- EXTRACT PROVIDED
◆ ◆ ◆ ◆ ◆ ◆ ◆

A tree can be yet another data structure to represent sets if it has the property of being an ordered binary tree. A binary tree is ordered if every item in its left branch is less than the item at its root, every item in its right branch is greater than the item at its root, and the two branches are themselves ordered. The empty tree, represented just by null, is also ordered. To test whether an item is a member of a set represented by an ordered binary tree, if the tree is empty, it is not. Otherwise, we first test whether the root item is the item being searched for, if so the item is a member. Otherwise, if the item is less than the root we can restrict search to the left branch since we know if it is present it must be in that branch, if the item is greater than the root we can restrict search to the right branch. This is similar to binary search, where each step in the algorithm cuts the problem size into half. Note, however, that there is no guarantee that a binary tree will have equal numbers of elements in its left and right branch. There are techniques to ensure trees are balanced in this way, but we will not have time in this course to cover them.

Week 9: 7/8 March

We continued looking at ordered binary trees used to implement sets. We looked at how linked binary trees could be altered destructively to represent adding and deleting items from a set. The technique used is to set a pointer to the root of the tree then move it down the left or right branch depending on whether the item to be added or deleted is less than or greater than the root. To add an item we do that until the pointer either points to a cell which already contains the item, in which case we do nothing (to keep the set property that adding an item which is already there causes no change), or it points to a cell where the next position it would move to, to the left or to the right as appropriate, has the value null. The field in the cell which contains null is then set to refer to a new cell which contains the item as its root and a null left and right branch. A similar process takes place to delete an item which is stored in a leaf cell (i.e. one with null for both branches): the pointer is moved to the left or right as appropriate until it points to the cell whose left or right branch is the leaf to be removed, and that pointer to the left or right branch is set to null. If the item to be deleted is in a cell one of whose branches is null then the pointer to that cell from the cell above it can be set to the other branch to remove the cell. The important thing in all these cases is that to change a linked structure the change must be done through a pointer to a cell which is linked into the structure by changing one of that cell's fields.

◆ ◆ ◆ ◆ ◆ ◆ ◆

- DATA EXTRACT
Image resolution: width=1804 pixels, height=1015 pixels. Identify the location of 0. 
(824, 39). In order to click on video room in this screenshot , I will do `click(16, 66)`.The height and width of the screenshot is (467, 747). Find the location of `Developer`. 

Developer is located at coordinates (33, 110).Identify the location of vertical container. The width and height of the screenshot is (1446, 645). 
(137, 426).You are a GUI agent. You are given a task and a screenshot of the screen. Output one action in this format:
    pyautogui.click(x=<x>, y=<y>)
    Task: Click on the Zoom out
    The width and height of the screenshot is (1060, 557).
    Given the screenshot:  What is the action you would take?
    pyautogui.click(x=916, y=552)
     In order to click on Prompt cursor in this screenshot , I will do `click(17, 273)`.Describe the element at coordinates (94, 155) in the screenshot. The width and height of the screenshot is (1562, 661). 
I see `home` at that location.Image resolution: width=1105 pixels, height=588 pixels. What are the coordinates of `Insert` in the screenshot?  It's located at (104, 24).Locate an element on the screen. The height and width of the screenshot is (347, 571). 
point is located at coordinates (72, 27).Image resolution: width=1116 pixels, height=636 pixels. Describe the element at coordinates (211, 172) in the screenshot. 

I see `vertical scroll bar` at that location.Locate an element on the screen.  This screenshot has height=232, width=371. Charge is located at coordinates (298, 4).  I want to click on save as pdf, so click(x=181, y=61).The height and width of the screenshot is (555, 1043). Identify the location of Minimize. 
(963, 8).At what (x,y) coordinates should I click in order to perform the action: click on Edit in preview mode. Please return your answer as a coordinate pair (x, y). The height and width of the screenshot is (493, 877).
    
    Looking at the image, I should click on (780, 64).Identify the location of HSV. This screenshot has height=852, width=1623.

◆ ◆ ◆ ◆ ◆ ◆ ◆

- JOB 1
From the passage on ordered binary trees, list every condition a non-empty binary tree must meet to count as ordered.
- JOB 2
Carry on the passage on ordered binary trees, picking up right after its final sentence.

- RESPONSE 1
- Every item in its left branch is less than the item at its root.
- Every item in its right branch is greater than the item at its root.
- The two branches are themselves ordered.

- RESPONSE 2
The difficult case with deleting an item from an ordered binary tree is when the item is in a cell neither of whose branches is null. The cell cannot just be removed to leave a "hole". What can be done is that the item to be removed is replaced by the largest item in its left branch and the cell holding that item is removed. This keeps the property that everything in the left branch is less than the root item and everything in the right branch is greater than the root item. The largest item in the left branch must be the one obtained by going to the left branch and moving down the right branches until the next right branch is null, the cell then reached is either a leaf or has a null right branch, so can be removed as described previously.

We looked at tree traversal which we saw when we considered how we could get a textual representation of the set represented by a tree. Tree traversal is any case where we need to go through every item in a tree. It involves a recursive algorithm with three parts: processing the root, going through the left branch recursively, and going through the right branch recursively. If the left branch is processed, then the root, then the right branch, this is referred to as in-order traversal and has the result that the items are processed in the ordering (e.g. numerical ascending with our tree of integers) used to order the binary tree. Processing the root, then the left branch then the right branch is referred to as pre-order traversal, while processing the left branch, the right branch and finally the root is known as post-order traversal.

An implementation of sets using an ordered binary tree with the set operations implemented destructively can be found in IntSet16. Note this implementation also includes, for demonstration purposes, a method that will print the tree structure of the underlying representation. The printing is done with the root on the left and the branches growing towards the right. The set maintenance program front-end in UseIntSets15a causes its set to be represented by IntSet16, and includes an extra command t which prints the tree representation of the set.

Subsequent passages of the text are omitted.